- _ENTRIES PROVIDED_:
━━━━━━━━━━━━━━━━
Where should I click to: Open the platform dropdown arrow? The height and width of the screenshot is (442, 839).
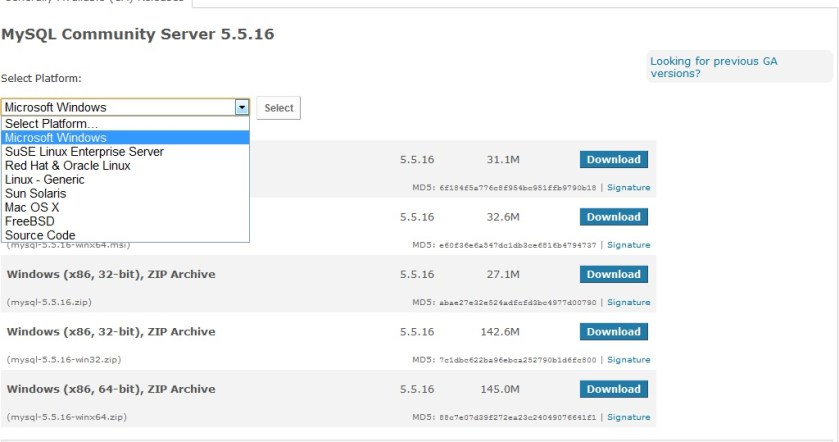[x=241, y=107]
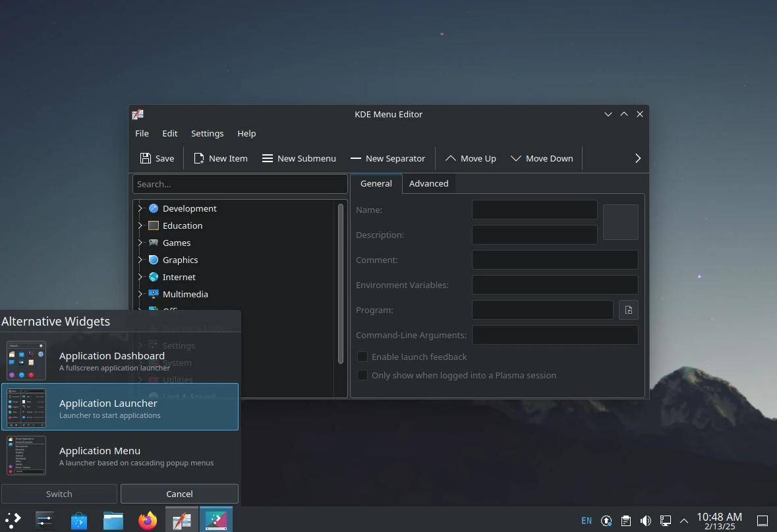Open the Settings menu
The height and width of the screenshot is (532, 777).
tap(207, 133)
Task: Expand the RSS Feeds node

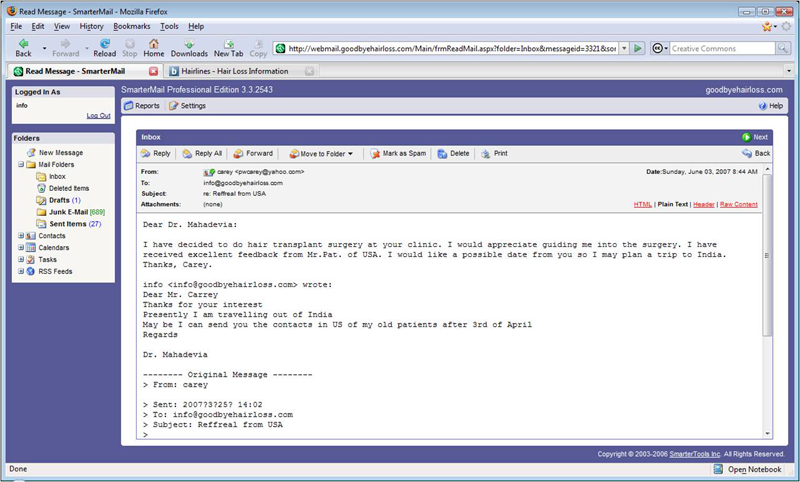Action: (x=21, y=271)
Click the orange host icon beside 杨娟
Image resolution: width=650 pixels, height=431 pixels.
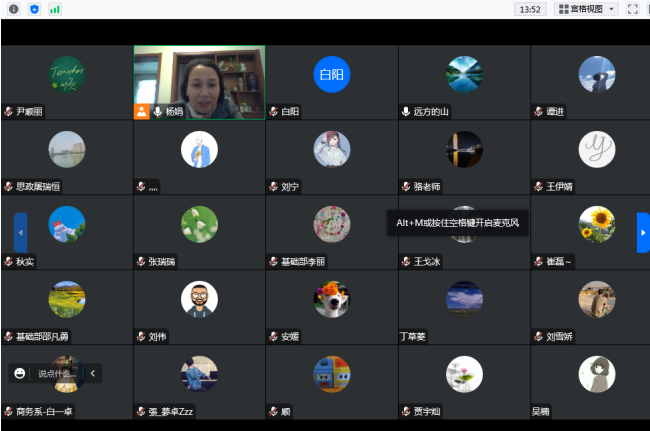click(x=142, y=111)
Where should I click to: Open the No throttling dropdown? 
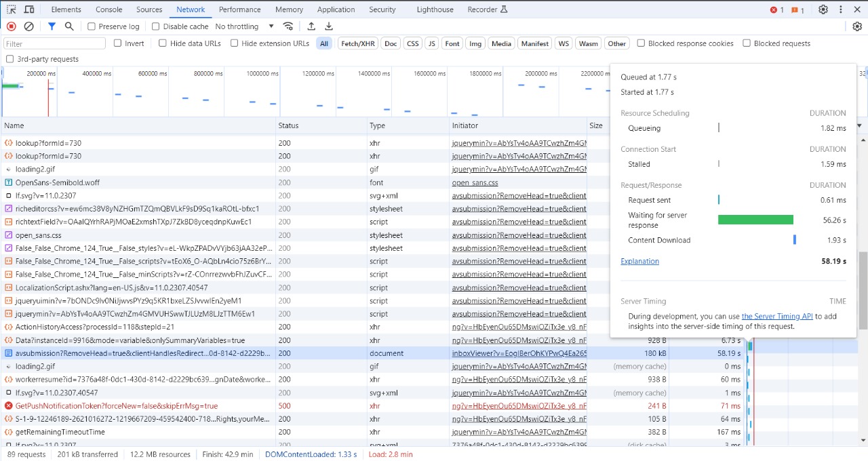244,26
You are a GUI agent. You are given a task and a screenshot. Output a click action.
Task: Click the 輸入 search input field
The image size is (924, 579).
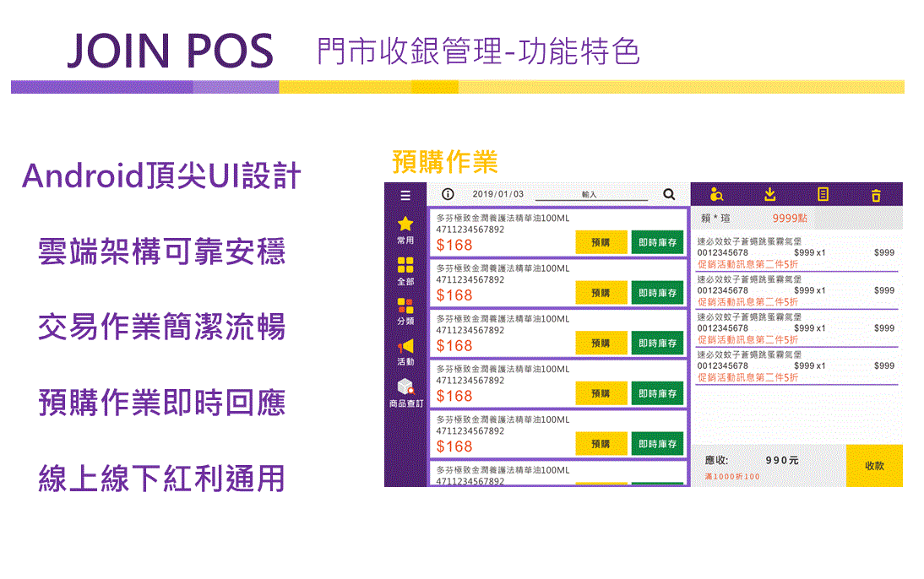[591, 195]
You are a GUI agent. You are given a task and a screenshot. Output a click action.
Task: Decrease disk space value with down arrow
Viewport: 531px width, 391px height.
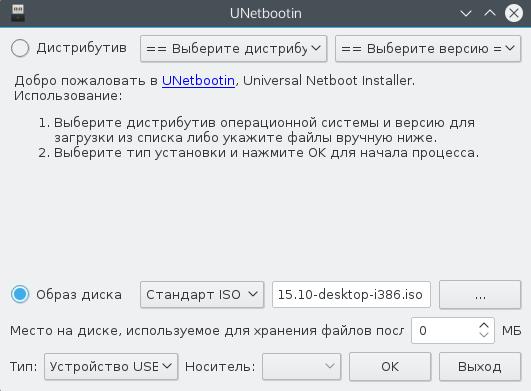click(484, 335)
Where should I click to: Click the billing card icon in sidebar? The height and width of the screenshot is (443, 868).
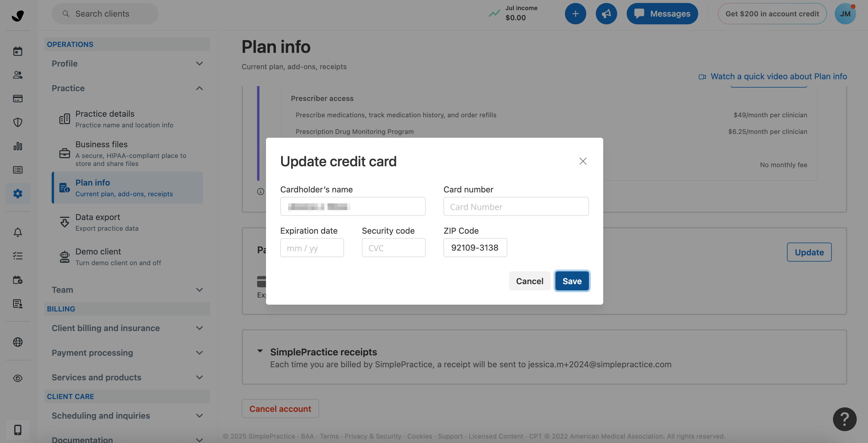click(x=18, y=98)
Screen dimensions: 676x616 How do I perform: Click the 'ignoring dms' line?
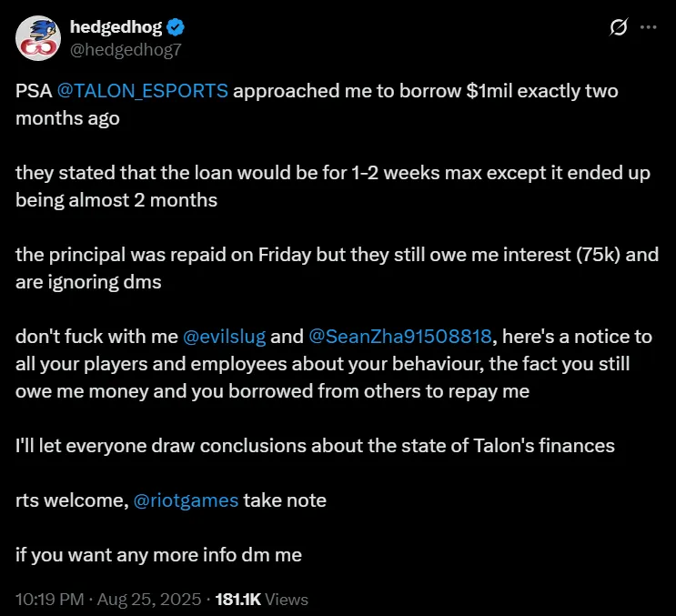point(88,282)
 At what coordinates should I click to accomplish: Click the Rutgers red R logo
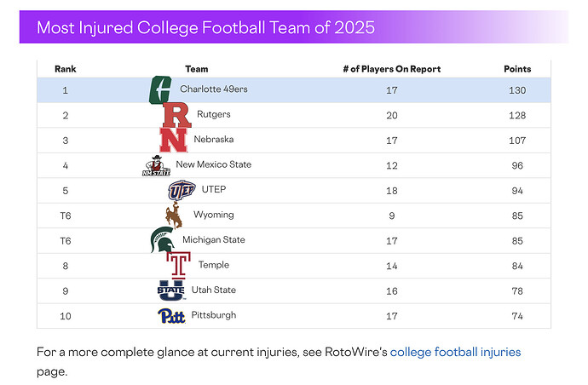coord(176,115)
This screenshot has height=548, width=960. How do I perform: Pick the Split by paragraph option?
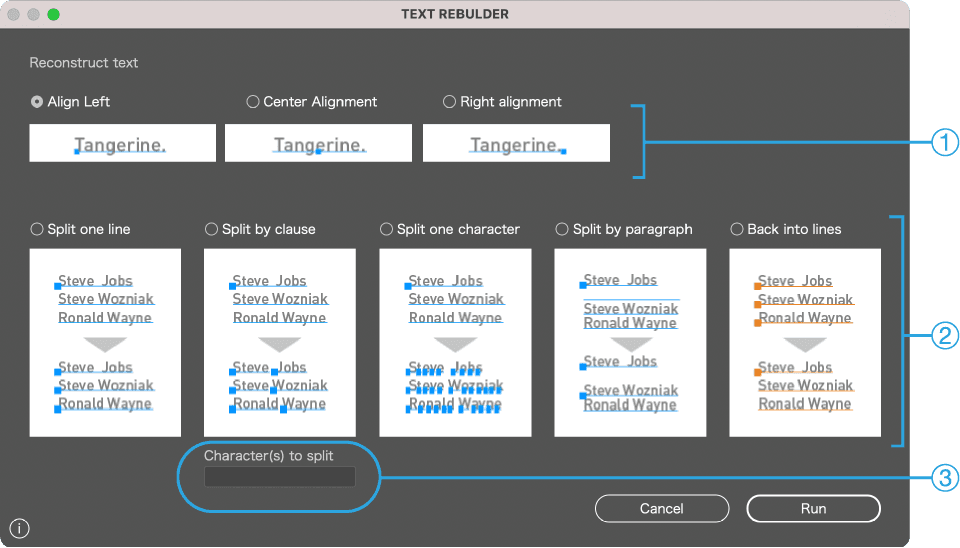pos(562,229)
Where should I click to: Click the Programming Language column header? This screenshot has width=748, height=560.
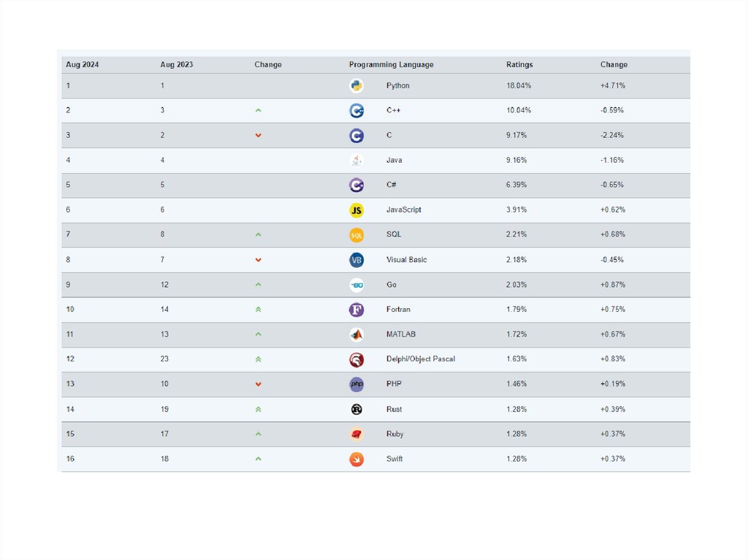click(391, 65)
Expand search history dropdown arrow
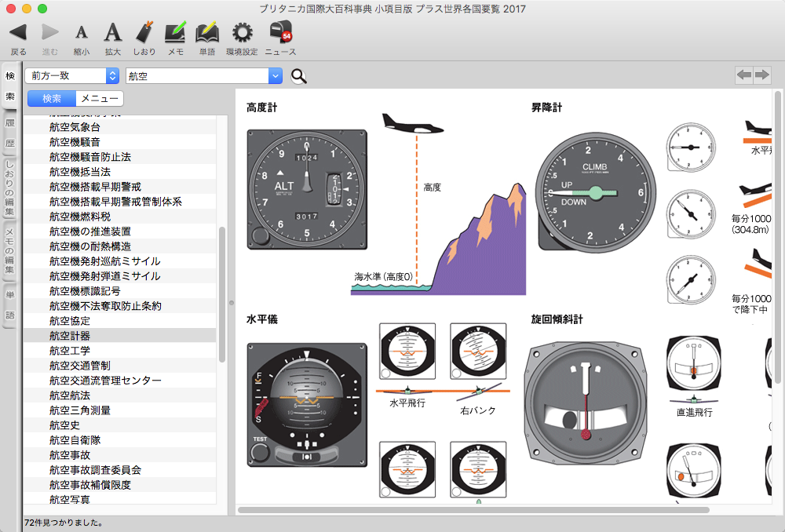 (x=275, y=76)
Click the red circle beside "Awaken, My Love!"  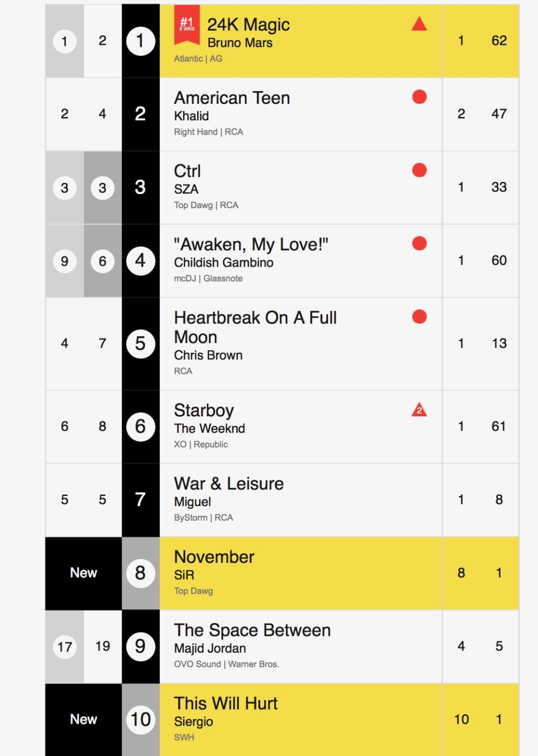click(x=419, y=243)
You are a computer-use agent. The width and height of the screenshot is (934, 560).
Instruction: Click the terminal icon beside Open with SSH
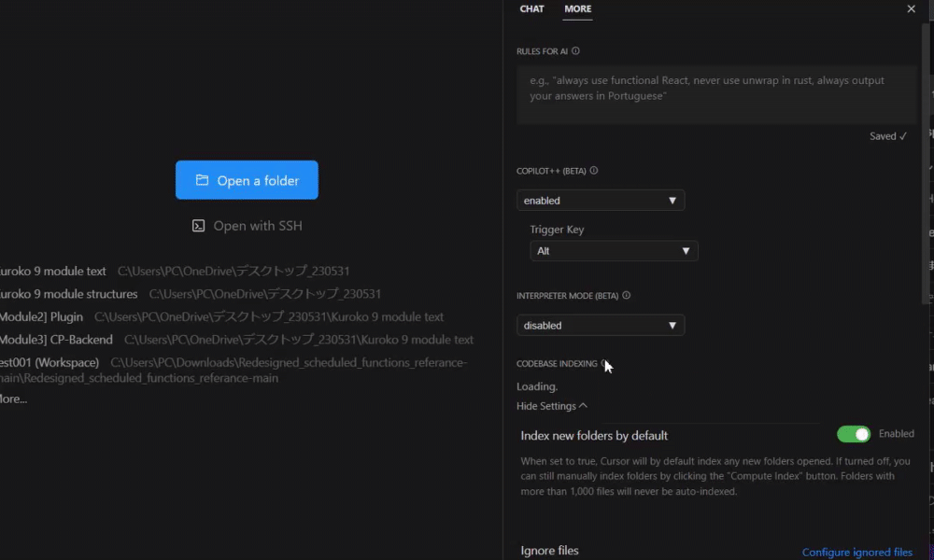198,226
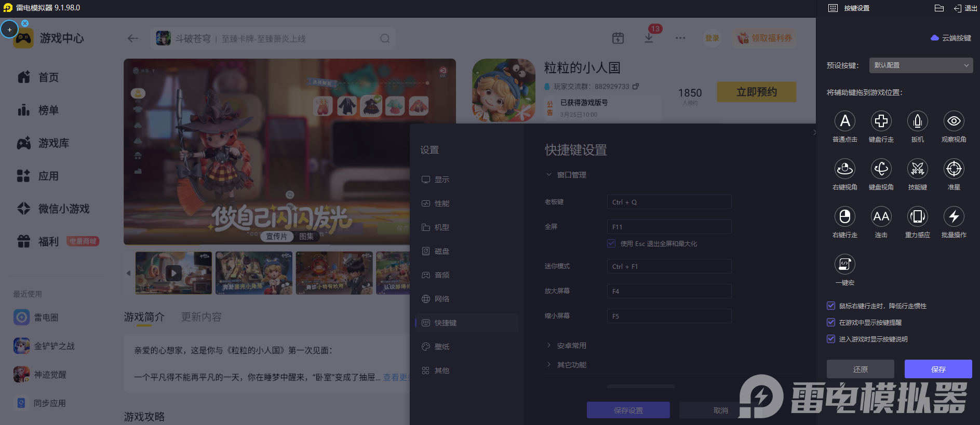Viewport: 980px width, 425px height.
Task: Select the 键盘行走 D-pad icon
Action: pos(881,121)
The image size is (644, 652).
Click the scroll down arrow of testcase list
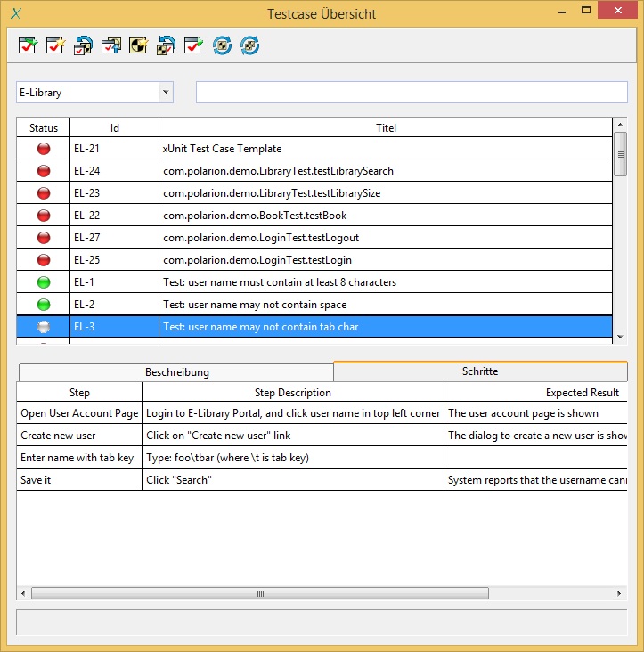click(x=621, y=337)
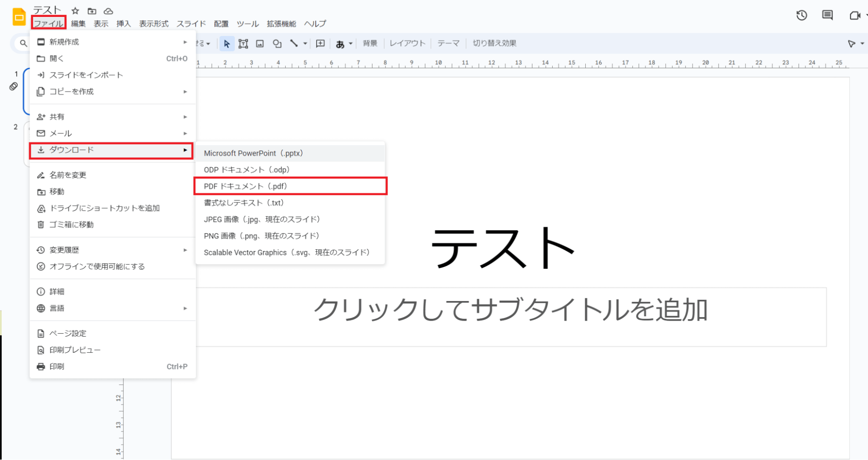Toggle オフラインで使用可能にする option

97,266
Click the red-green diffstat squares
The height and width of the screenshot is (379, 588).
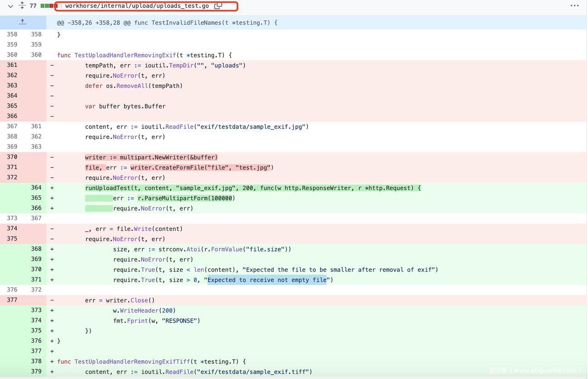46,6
━━━━━━━━━━━━━━━━
- _THE TASK_:
Your task is to retype the lines running from the one that contains "The height and width of the screenshot is (379, 588)." through the end of the records, and nothing else. Pictures are not part of the copy.

- _EXERCISE SOLUTION_:
The height and width of the screenshot is (379, 588).
46,6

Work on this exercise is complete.